Chapter 7: Ruby Slippers Not Included
The prey was maddeningly close. The packleader could smell the blood of the large prey, could taste it where it had dripped on the stones. Exquisite.
Their arrows had nearly felled the large not-orc prey. He would not be able to defend his heardmates any longer. They would feast on his entrails first. They would make the others watch. The fear and desperation would marinate their flesh before they too were devoured.
Prey always tasted better when they knew what was happening. The sounds and expressions of the prey as they were eaten alive was what was best in life. Normally they would have simply chased off orcs. Orcflesh tastes foul, there is no joy in its consumption. But these were not-orcs. They had caught the scent of these not-orcs when they went looking for their missing packmates. The fragrance was divine, the splashes of blood only confirmed that this would be a feast like none before.
But yet, his pack writhed in denied frenzy. They amassed at the bottom of the rocks, when they tried to come for the prey the dark colored prey took one of the pack from his perch atop the cliff. The pack waited impatiently. The archers had already expended all their arrows trying to score a lucky hit from the base of the cliff, so all that remained was to get to the top.
The pack could smell them, but they could not get to them without losing one of their own. If he, the alpha were to give chase the pack would follow. But that would risk himself being taken. So he waited until the frenzy claimed one of his pack and they risked the open rise to stalk the prey.
The dark one would appear over the edge above and take that over bold hunter. The pack's frenzy would cool, only to boil again and another foolhardy packmate would try.
The dark prey would run out of arrows eventually.
The alpha felt no loss with the taking of these hunters. The pack had grown large and he could stand to lose a few of the bolder of his hunters. Fewer aggressive males in the pack would make it easier to keep his position, and his females.
Yet another of his betas attempted the climb, but this time there was no sharpened spike of death to lance down from the cliff. The alpha moved immediately, pounced on the adventurous beta, growled a warning not to forget his place and threw him back into the amassed pack.
The pack was now climbing over each other in anticipation as the frenzy grew wild, but still they waited for his order. The alpha savored the heady ambrosia of power and delayed gratification. He then bayed the deepest and most satisfying hunting howl of his life as the he lead the pack to their prey.
***
"No more arrows." Brent's matter of fact statement undersold the rising danger.
Charlotte looked around the clifftop again hoping against hope that some new detail that she hadn't noticed before would save them. But alas, there was no such new detail. The clifftop was fairly wide here at the top of the ramp, about twenty-five yards or so. Just a little wider than it was tall. It narrowed to nothing as it lead away from them towards the plateau but it didn't widen much towards the remains of the tower base. Just past the remains of the tower the mostly flat clifftop changed into a rugged jumble of cluttered boulders and sharp drops. Even if they weren't being chased by gnolls going that way would have required mountaineering equipment and training that they just didn't have.

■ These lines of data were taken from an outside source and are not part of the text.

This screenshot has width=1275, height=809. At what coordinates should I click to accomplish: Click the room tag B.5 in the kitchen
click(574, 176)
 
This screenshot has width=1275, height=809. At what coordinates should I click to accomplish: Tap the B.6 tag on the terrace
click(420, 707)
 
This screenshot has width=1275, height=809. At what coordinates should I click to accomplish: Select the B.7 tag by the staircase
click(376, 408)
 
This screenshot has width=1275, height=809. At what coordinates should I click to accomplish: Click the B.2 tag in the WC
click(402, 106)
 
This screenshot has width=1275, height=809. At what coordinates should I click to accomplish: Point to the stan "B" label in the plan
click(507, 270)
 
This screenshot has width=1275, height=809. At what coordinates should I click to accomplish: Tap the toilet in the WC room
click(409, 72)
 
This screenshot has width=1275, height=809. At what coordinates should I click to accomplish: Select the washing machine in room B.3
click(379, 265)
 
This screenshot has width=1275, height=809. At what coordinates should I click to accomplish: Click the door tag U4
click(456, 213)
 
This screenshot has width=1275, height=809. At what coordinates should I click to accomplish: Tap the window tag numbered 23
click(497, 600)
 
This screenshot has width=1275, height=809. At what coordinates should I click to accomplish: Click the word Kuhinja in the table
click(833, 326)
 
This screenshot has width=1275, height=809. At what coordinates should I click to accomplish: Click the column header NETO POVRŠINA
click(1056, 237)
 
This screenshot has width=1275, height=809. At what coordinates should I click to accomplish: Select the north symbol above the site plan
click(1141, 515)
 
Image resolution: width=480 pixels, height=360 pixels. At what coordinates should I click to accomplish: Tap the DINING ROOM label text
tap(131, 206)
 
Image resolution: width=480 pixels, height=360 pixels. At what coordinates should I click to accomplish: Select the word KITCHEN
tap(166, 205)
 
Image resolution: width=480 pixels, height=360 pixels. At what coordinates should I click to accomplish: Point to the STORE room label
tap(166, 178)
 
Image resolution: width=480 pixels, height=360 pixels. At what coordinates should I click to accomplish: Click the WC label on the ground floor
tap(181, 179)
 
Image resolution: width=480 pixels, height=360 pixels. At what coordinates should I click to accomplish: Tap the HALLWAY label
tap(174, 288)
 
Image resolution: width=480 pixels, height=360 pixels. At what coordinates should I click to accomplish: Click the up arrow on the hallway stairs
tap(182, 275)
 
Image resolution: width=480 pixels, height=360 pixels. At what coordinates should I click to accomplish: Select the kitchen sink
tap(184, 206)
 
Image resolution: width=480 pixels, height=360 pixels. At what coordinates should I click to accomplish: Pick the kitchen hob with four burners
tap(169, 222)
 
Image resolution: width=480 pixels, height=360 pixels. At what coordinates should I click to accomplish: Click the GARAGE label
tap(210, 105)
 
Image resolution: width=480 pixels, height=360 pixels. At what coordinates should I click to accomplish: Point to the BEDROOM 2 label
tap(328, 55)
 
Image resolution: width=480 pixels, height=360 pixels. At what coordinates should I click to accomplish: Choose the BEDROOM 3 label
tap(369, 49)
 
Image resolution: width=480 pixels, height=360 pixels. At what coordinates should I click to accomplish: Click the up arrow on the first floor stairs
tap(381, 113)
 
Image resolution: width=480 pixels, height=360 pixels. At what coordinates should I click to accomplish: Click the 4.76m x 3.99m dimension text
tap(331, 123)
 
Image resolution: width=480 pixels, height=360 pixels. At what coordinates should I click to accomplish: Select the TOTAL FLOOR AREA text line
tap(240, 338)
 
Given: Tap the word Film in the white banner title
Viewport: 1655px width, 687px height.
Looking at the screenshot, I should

And time that they could not afford.
Binna had come back to sheepishly beg forgiveness for leading them here because the hoped for escape tunnel was nothing more than a dead end.
With Brian out of commission and Michael and Kurt busy trying to save his life, that left Charlotte and Brent to fend off the baying pack at the base of the cliff.
"Alright, nothing more you can do here Brent, get to that basement in the rubble back there. If nothing else we should be able to force them to come at us one at a time inside. Be ready to take cover though, I've got a little bit of juice left and I'mma try something new. If it starts getting crazy up here get your head down, OK?"
Brent nodded wordlessly and ran the fifty yards to the remains of the tower base.
Any minute now the gnolls would figure out that Brent couldn't stop them any more and they would come. And just as that thought occurred to her she heard the deepest and loudest howl that she had yet heard from the gnolls.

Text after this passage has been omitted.